### YOUR ASSIGNMENT
Please set down, word for word, the line that contains "Where should I" and every line after it to the end of the entries below, omitting the pictures.
*-*-*
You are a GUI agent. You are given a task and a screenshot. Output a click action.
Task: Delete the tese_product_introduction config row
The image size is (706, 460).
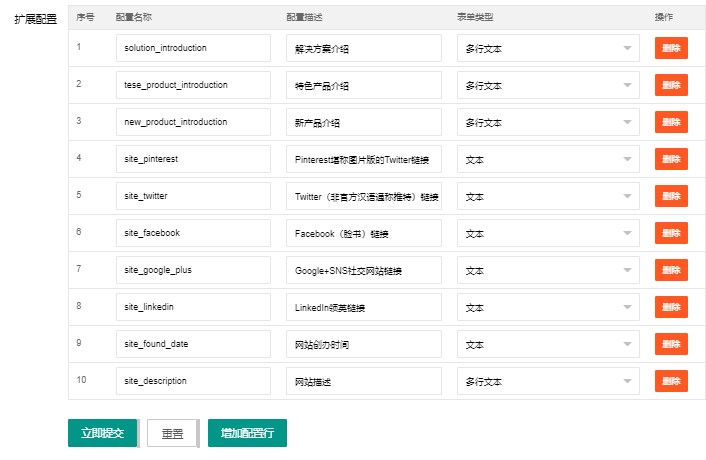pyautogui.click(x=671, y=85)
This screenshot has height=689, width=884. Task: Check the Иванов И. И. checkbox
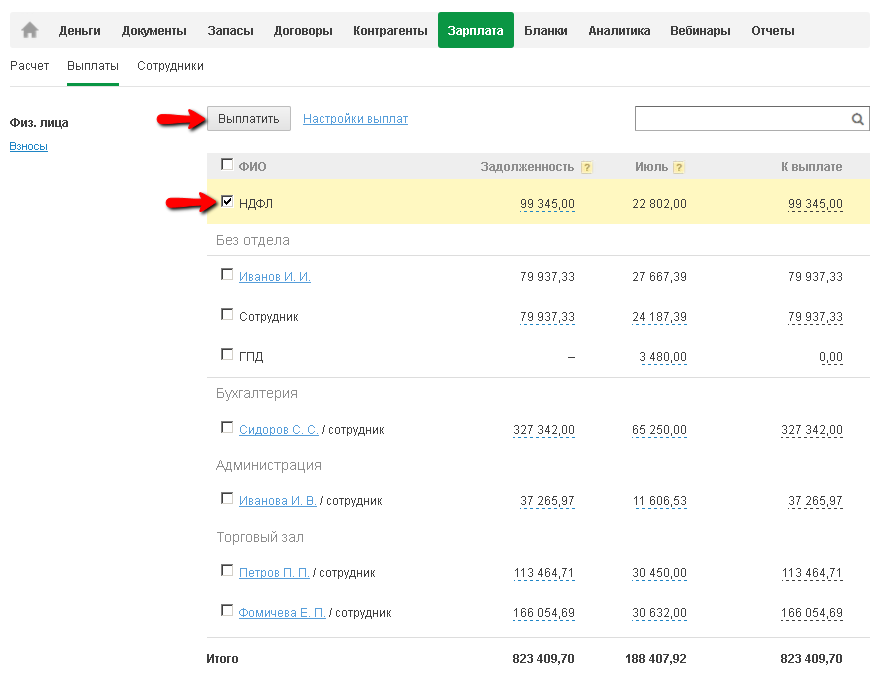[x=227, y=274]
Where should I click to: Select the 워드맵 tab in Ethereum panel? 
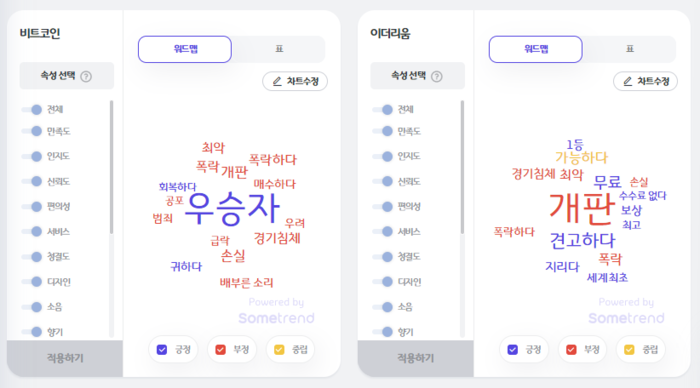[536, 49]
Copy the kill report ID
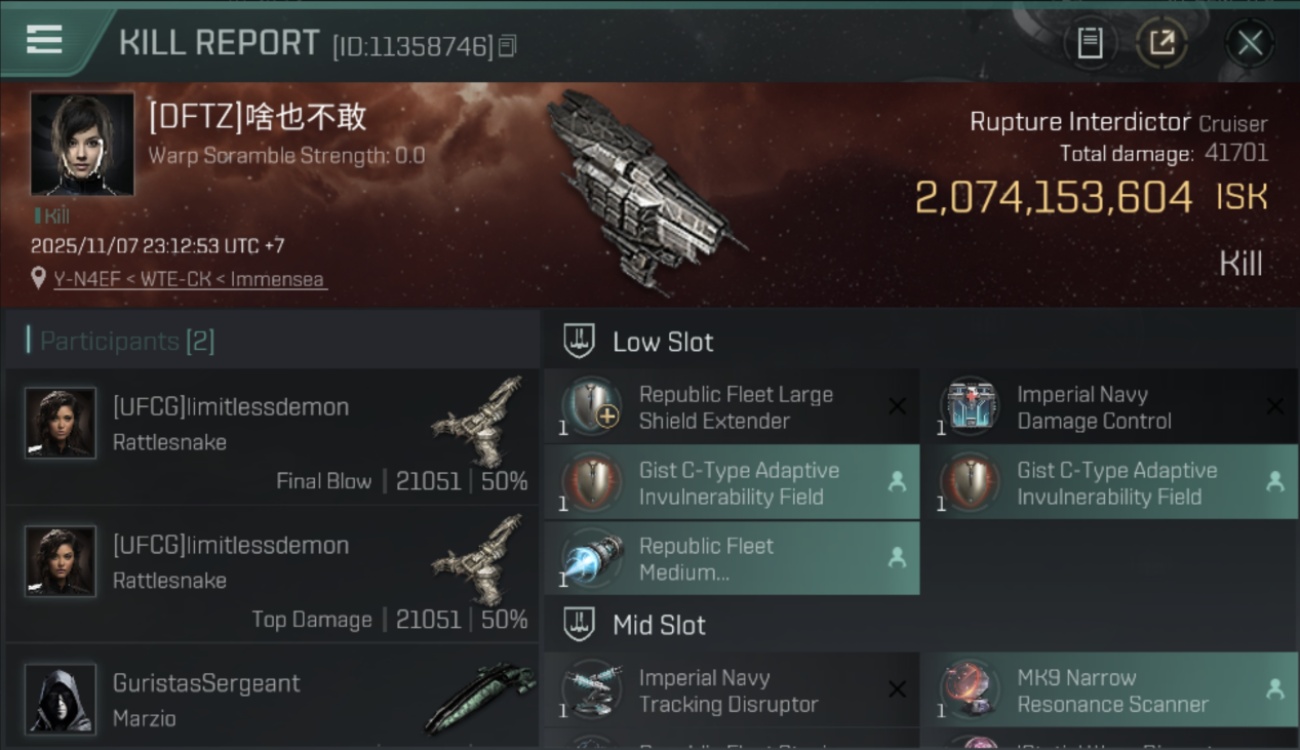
*-*-*
### THE COMPLETED TASK
Where should I click to: Select the 워드맵 tab in Ethereum panel? 
[536, 49]
Copy the kill report ID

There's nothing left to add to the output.